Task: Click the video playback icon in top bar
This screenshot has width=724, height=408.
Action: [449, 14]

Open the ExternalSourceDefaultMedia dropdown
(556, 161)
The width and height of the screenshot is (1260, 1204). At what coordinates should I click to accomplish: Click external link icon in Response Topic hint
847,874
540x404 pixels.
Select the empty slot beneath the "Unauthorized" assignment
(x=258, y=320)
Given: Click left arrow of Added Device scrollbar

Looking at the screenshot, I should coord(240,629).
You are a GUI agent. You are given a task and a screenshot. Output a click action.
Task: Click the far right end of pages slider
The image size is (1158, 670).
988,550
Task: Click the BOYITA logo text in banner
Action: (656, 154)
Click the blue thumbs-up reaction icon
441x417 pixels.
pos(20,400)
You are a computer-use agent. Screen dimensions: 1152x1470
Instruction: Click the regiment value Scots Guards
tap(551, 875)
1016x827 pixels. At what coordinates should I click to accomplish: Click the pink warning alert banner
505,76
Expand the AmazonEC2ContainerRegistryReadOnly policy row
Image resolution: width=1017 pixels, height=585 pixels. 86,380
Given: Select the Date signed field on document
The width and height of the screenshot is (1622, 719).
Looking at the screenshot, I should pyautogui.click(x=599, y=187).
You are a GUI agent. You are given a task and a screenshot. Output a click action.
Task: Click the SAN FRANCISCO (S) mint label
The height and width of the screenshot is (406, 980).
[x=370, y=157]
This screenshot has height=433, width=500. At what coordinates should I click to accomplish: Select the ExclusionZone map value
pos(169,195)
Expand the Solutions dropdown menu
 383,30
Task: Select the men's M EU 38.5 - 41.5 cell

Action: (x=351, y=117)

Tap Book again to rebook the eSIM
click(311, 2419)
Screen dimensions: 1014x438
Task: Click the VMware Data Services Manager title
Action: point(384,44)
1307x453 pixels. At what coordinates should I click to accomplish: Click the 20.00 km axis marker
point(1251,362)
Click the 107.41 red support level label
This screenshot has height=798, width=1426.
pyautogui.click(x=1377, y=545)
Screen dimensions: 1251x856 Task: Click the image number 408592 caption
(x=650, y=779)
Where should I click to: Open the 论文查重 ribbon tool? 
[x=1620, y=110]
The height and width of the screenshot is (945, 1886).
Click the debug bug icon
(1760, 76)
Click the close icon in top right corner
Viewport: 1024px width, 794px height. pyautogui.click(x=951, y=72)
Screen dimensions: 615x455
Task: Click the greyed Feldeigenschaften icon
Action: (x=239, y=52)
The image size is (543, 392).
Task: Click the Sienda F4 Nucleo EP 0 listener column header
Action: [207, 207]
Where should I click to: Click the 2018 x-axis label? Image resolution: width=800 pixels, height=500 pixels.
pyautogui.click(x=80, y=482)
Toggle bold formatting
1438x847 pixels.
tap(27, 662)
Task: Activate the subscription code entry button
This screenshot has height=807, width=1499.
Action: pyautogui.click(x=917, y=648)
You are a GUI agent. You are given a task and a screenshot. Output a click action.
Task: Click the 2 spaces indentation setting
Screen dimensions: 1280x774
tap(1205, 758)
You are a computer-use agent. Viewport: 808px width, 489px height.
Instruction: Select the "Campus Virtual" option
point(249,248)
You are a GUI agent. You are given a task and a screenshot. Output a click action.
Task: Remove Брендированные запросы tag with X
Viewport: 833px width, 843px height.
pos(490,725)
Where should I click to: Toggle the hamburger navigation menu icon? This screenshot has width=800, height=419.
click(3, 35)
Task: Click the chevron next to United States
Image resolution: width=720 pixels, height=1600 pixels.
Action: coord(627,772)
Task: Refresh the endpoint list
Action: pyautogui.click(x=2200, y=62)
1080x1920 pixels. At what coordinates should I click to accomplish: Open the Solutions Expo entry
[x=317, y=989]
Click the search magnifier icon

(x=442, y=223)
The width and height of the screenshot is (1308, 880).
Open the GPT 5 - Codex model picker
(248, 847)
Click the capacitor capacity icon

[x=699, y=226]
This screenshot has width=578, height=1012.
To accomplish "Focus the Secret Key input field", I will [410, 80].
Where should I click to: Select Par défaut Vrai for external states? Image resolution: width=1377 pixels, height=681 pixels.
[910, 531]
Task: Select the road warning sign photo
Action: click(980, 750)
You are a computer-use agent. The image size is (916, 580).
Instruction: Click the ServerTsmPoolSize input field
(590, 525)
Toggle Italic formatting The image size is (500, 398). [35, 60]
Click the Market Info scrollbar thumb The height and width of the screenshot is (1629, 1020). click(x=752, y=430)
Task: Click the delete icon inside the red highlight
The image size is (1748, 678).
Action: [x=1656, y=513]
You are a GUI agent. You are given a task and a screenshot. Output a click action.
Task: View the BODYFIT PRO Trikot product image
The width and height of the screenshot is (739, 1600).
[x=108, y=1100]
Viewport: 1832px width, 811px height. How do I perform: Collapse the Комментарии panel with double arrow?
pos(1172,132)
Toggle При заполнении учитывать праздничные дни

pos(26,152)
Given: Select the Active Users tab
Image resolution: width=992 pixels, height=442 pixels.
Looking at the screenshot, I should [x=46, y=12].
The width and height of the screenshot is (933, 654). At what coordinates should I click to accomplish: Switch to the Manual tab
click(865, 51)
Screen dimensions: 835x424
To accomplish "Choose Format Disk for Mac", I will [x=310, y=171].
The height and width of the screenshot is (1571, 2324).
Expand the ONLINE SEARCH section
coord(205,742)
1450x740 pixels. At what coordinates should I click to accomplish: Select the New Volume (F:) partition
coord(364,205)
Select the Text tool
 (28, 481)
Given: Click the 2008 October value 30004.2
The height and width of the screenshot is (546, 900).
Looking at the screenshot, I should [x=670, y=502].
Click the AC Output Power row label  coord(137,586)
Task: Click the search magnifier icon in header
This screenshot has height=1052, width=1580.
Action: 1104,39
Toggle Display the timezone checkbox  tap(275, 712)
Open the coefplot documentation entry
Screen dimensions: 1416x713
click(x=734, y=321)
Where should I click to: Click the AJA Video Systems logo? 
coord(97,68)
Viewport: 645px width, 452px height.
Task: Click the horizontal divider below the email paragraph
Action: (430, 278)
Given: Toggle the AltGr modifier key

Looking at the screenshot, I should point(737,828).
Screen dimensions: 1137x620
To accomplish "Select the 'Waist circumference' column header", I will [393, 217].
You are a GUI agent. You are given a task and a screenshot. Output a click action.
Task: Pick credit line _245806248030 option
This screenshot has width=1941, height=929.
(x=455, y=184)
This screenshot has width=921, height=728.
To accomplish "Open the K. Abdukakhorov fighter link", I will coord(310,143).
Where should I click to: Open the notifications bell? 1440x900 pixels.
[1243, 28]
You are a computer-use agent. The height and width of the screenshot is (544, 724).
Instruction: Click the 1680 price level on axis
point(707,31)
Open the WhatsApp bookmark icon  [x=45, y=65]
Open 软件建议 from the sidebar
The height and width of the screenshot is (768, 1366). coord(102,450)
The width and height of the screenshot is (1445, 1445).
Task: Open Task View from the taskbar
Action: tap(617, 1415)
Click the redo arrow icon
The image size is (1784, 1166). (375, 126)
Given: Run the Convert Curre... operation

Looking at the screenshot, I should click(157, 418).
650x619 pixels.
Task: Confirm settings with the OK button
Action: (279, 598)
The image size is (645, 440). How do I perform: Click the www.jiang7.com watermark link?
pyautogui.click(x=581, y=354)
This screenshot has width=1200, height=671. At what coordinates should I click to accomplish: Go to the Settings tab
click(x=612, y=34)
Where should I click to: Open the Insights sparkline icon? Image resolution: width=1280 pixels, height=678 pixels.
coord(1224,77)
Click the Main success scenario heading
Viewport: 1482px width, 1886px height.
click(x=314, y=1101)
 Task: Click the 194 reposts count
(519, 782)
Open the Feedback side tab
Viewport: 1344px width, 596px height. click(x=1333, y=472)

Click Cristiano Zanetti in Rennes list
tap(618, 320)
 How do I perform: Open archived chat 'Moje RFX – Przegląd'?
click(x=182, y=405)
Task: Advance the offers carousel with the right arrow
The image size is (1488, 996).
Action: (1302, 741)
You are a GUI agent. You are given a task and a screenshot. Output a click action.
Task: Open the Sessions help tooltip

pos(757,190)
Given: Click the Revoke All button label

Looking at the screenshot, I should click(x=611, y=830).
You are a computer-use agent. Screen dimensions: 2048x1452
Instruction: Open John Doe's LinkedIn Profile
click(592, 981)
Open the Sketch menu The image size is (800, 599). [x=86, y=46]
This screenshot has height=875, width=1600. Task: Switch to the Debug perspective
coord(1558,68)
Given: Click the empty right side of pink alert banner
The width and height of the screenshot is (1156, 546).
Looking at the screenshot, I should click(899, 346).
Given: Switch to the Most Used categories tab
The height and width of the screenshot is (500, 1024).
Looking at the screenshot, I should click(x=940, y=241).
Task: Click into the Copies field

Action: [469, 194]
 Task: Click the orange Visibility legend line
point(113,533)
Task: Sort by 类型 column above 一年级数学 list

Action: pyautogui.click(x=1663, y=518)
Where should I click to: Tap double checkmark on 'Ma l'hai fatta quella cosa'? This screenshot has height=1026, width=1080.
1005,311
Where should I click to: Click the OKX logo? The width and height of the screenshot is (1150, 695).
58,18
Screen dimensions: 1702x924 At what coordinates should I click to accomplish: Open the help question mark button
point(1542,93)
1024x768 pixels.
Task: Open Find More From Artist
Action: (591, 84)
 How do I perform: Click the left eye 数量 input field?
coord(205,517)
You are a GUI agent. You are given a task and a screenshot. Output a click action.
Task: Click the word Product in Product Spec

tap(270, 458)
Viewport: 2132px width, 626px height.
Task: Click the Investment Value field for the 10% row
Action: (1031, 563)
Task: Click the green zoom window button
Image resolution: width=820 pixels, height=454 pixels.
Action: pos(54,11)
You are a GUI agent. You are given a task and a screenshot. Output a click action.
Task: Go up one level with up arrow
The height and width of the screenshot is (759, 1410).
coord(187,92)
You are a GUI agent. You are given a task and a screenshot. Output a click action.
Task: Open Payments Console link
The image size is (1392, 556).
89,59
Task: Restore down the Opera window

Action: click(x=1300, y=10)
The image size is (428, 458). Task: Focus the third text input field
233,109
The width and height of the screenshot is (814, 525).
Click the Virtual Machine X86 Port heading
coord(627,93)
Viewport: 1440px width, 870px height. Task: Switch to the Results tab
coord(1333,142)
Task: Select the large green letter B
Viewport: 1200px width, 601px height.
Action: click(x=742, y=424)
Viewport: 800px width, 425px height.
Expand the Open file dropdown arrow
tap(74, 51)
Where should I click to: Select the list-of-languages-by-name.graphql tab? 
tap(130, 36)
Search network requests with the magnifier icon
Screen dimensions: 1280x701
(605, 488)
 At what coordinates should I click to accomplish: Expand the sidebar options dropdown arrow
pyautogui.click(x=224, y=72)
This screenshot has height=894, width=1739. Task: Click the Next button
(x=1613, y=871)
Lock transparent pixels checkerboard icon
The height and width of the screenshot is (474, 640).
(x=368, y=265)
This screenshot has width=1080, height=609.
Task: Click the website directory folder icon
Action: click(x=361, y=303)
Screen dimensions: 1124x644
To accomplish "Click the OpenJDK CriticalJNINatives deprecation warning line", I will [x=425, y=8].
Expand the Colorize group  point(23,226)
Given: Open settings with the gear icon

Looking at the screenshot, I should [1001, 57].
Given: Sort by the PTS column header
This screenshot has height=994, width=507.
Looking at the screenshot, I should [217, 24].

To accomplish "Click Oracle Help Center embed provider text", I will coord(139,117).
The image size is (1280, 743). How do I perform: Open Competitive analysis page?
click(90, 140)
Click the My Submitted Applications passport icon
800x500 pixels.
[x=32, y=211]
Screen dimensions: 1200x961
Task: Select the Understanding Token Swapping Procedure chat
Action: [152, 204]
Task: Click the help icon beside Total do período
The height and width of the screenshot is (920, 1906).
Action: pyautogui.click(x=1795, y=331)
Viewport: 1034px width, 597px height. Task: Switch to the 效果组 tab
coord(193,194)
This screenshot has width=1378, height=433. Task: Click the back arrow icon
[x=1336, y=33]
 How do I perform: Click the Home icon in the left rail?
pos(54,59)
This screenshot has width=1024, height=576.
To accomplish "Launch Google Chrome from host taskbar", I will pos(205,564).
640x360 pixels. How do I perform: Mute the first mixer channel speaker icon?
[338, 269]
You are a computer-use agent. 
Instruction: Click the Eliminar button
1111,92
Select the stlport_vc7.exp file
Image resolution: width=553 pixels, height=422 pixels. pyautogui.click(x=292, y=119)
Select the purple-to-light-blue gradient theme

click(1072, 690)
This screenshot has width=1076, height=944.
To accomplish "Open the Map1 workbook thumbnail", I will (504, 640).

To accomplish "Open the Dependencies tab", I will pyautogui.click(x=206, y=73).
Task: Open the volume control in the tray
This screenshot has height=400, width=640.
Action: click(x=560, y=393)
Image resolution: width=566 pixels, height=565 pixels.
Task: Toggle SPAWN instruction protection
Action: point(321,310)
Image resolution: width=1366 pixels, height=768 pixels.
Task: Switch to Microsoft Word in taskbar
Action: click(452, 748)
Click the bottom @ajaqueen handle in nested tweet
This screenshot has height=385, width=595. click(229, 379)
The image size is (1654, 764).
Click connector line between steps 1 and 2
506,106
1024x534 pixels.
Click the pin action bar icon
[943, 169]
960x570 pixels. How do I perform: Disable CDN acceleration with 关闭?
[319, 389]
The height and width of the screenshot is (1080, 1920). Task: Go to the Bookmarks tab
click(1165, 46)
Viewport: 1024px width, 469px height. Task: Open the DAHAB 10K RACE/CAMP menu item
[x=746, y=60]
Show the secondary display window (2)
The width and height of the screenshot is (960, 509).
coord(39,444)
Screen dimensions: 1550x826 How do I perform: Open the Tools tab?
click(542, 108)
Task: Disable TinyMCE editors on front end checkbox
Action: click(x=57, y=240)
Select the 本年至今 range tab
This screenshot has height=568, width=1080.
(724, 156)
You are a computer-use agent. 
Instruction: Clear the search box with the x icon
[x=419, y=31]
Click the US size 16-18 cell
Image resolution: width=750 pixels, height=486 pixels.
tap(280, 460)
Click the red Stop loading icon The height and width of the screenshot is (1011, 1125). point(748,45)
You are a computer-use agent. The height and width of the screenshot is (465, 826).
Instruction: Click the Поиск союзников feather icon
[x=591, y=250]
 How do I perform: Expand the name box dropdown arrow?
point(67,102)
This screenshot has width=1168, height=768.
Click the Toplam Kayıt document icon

• [ACTIVITY] Whenever the word "green" turns up in a line of the listing above, copy the line.

• [YOUR SOLUTION]
Task: Click the green zoom window button
Task: Select the large green letter B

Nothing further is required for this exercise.